## Your objective
Copy out the material word for word, starting at the line that contains "Screen dimensions: 1075x876" and ending after the line that contains "1456x813 pixels. Task: Switch". Leave the pictures out of your copy.

** Begin Source material **

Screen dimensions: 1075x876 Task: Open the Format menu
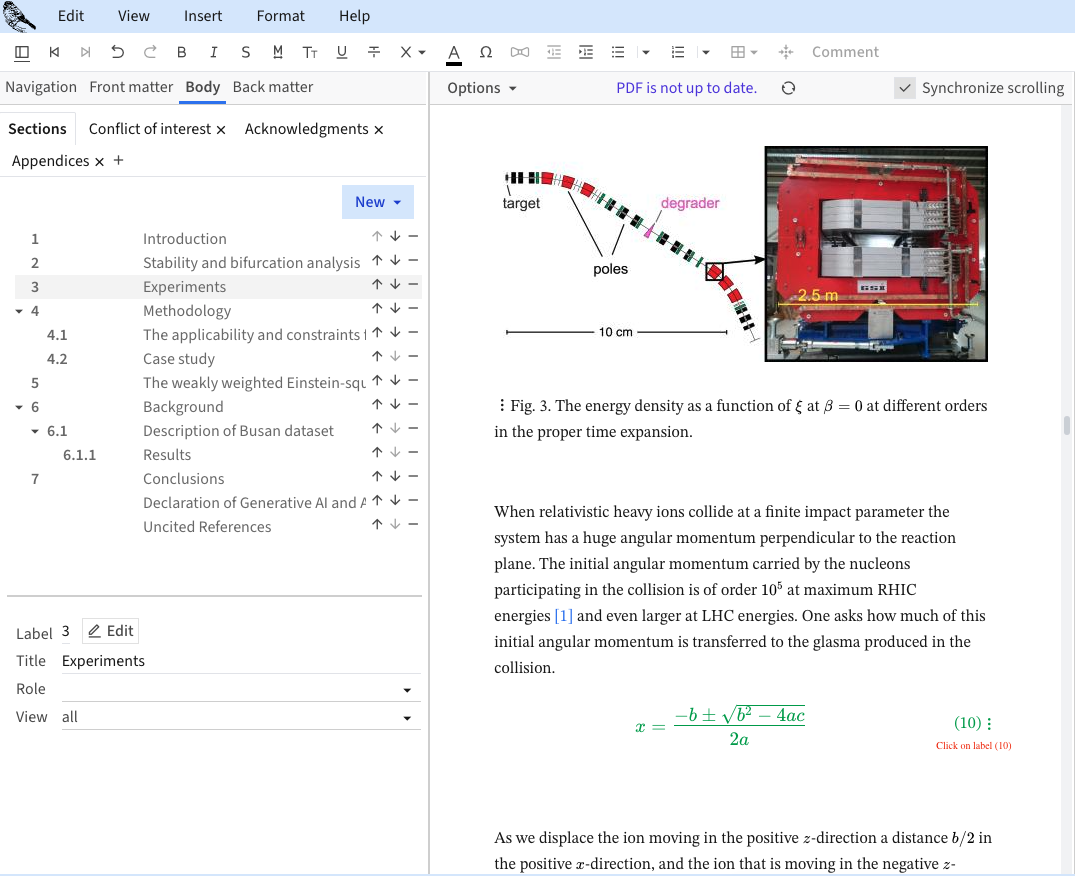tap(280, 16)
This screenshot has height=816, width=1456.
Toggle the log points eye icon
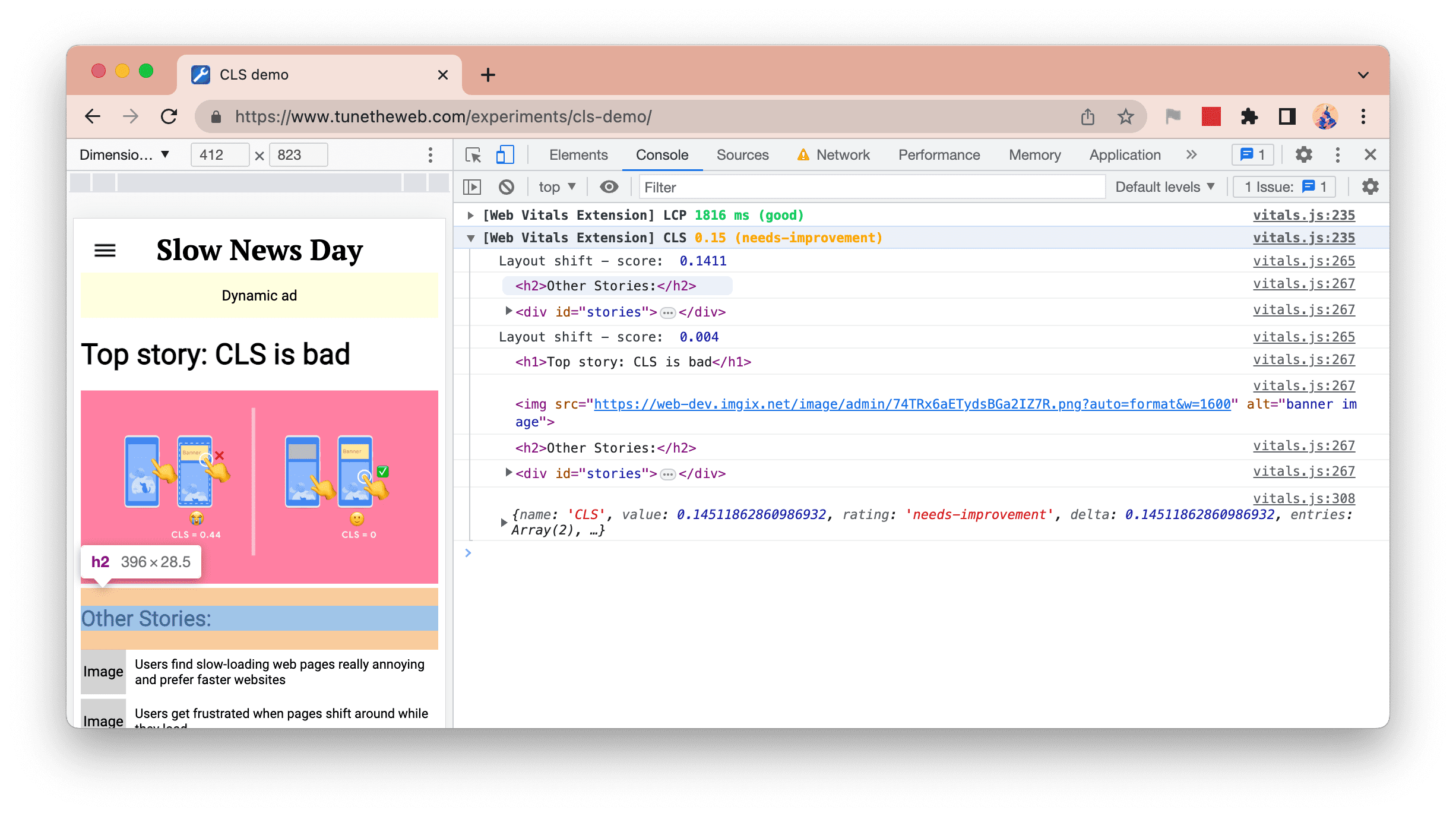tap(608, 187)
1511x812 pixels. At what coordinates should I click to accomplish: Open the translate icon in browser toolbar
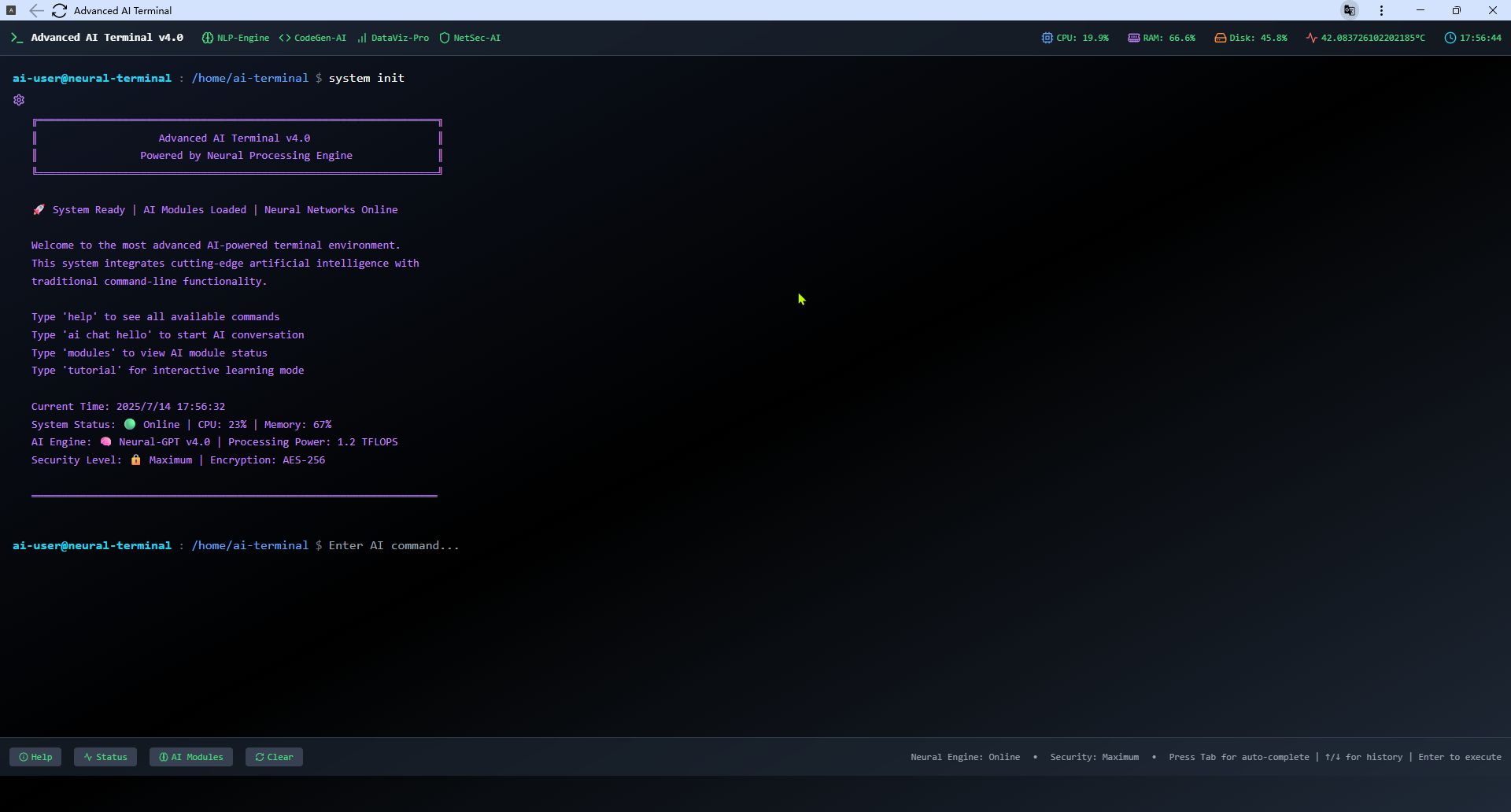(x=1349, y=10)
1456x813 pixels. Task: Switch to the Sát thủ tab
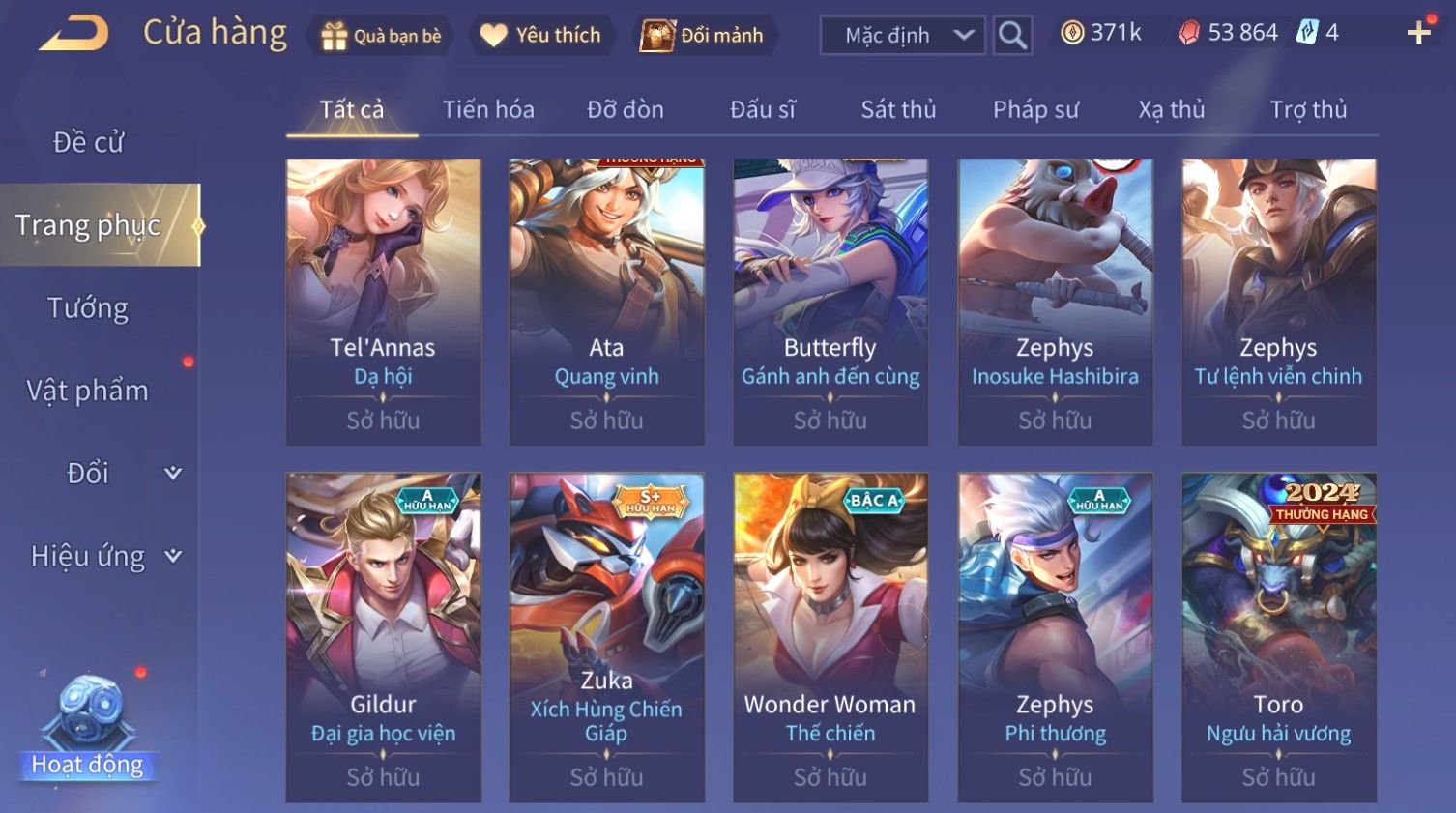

** End Source material **
** Begin Source material **

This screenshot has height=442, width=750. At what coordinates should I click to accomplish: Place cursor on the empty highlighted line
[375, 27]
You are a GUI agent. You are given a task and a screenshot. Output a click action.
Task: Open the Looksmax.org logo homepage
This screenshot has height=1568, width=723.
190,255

** End Source material **

## Exercise result
Screen dimensions: 1075x876 Task: Open the Format menu
tap(280, 16)
This screenshot has height=816, width=1456.
Toggle the log points eye icon
tap(608, 187)
1511x812 pixels. At what coordinates should I click to accomplish: Open the translate icon in browser toolbar
(x=1349, y=10)
1456x813 pixels. Task: Switch to the Sát thủ tab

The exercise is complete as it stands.